Tuesday, February 3, 2009

The joy of fluting




     When I was in Sedona two winters ago,  my friend Nancy and I both bought Native American flutes at a local trading post.   They were simple pine flutes, made for beginners like us.
With the flute came a book and CD of instructions.  Over the winter, I used the book and CD to learn to play the flute.  It was an excellent set of instructions, and before long,  I was able to play simple melodies and do a few trills, etc.   But the real excitement for me began the day I went out on a hike with my flute, and just let the beauty around me inspire me to play a spontaneous melody.   I really felt as if the Spirit/wind was blowing through me.   I remembered the chorus of a song my sister Judy and her husband Len used to sing:  "Spirit of God in the clear running water, blowing to greatness the trees on the hill;  Spirit of God in the finger of morning, fill the earth, bring it to birth, and blow were You will.  Blow, blow, blow till I be but Breath of the Spirit, blowing in me."   
       For me, playing the flute has become a way of praying and meditating.  I understand why it was so important in Native American spirituality.   I learned recently that in days of old, the Hopi nation had many clans, and one of the leading clans was called the Flute Clan.   They had important ceremonial functions, and it was believed that the fluting they did helped the crops to germinate and grow.  That reminded me of something I read years ago in the classic book "The Secret Life of Plants," published in the 1960's.   Experiments done in many different places with plants and whole fields of crops revealed that plants exposed to beautiful harmonious uplifting music (like the classics)  thrived in obvious ways more than plants exposed to no music, and that plants exposed to music like hard metal rock and the like did not do very well.
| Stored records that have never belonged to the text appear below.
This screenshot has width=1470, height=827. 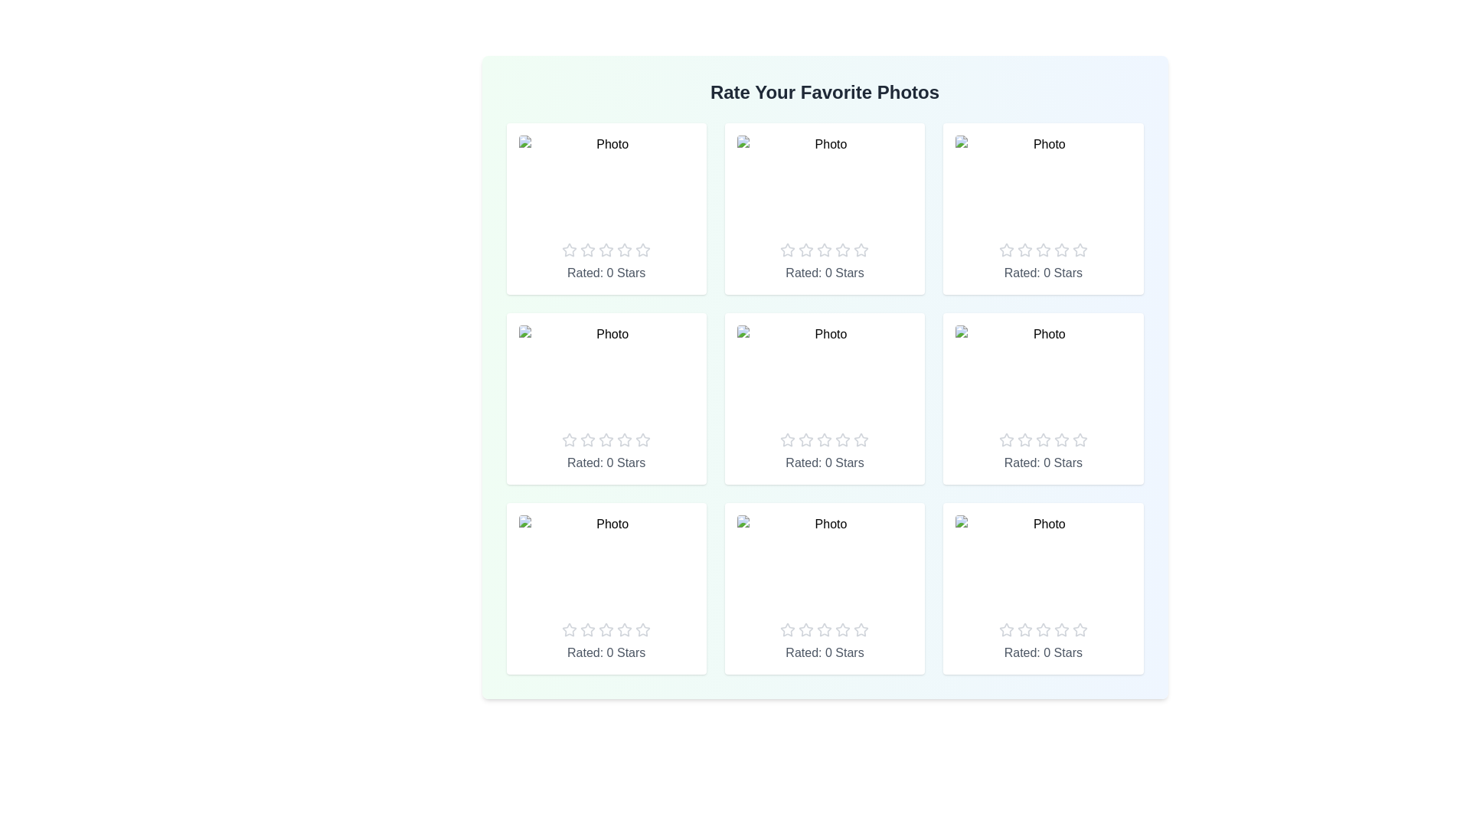 I want to click on the placeholder image to view it, so click(x=605, y=183).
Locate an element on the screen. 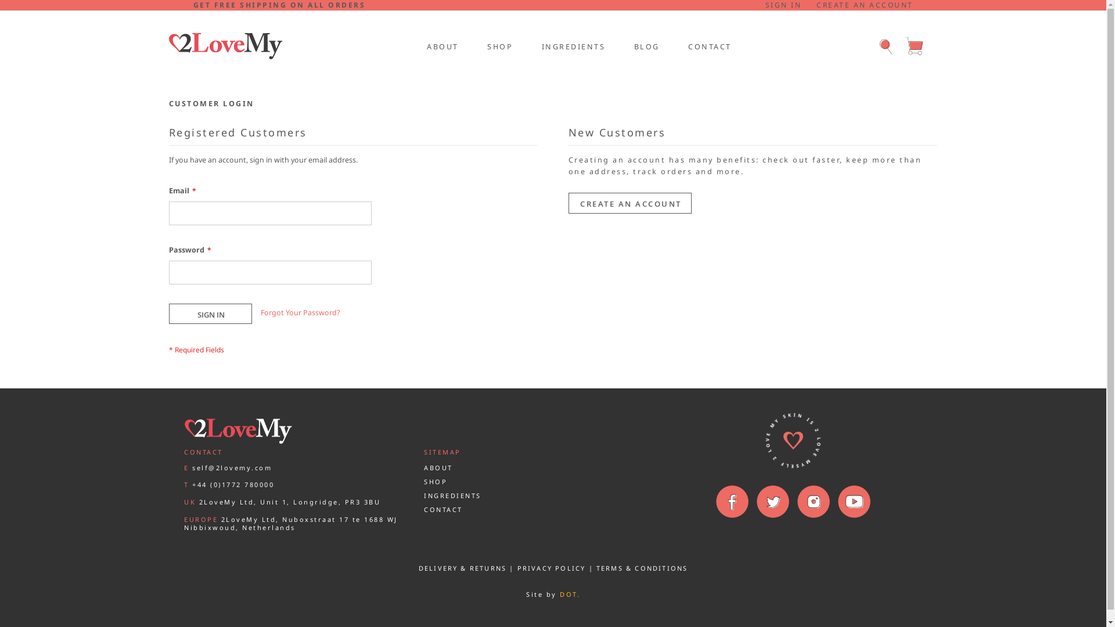 The width and height of the screenshot is (1115, 627). 'Twitter' is located at coordinates (772, 501).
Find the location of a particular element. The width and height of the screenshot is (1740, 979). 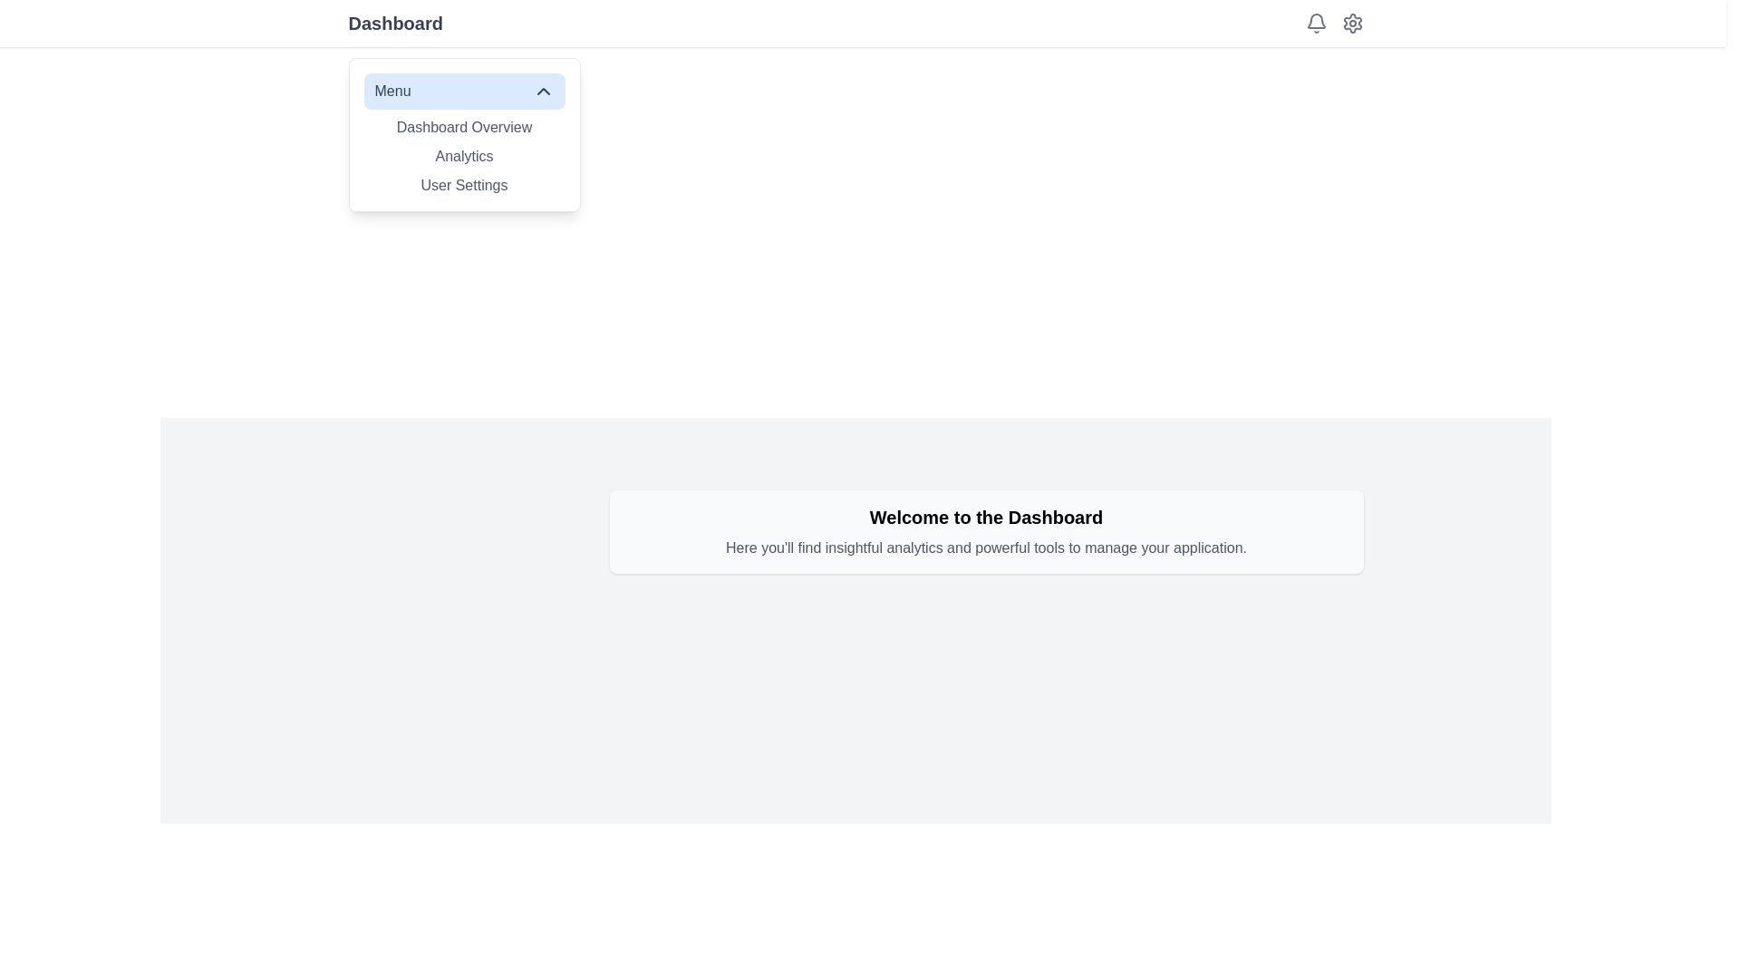

the upward-pointing chevron icon located in the header of the menu component is located at coordinates (542, 91).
That does not surprise me.   Music is vibration, and everything responds in some way to the vibration of sound.  
     I also recently discovered that the ubiquitous figure named "Kokapeli" which adorns innumerable T shirts, mugs, etc.  here in Sedona  is based, actually, on the figure of a human playing a flute left by the Hopi in their migrations on the walls of caves, cliffs, etc.   This figure, called by the Hopi  Kokapauli,  was a symbol of the Flute Clan, and wherever the Flute Clan of the Hopi wandered, they left this sign of their presence.   
     Last winter, a dear friend, Donna,  helped me purchase a beautiful cedar flute in the nearby town of Jerome.  This inspired me to keep on playing, and when I was in Michigan this summer, I had the joy of playing it at church as a call to worship, and also with friends at a Full Moon drumming group that meets monthly in the Saugatuck area.   Playing the flute spontaneously in the prayerful context of a drumming circle made me feel as if the drums and prayers were carrying me into a spiritual dimension beyond words.
      This winter,  through the kindness of a friend I met here,  I was able to get a beautiful turquoise inlayed double flute.  Playing it makes my heart open wide,  and others who hear it say the same thing.  It is magical!  I am now learning to play it in various ways.  And as I pray with my flutes,  I feel sometimes that I am in some small way continuing in the tradition of the Hopi Flute Clan,  whose presence is still so strong in the area where I live.  
      As the sun rises each morning,  the people in the hot air balloons that often float over the land near Sedona Shadows at sunrise might see, if they looked down,  a small human figure on a hilltop, playing the Zuni Sunrise Song on a native american flute.  I think you can guess who that would be!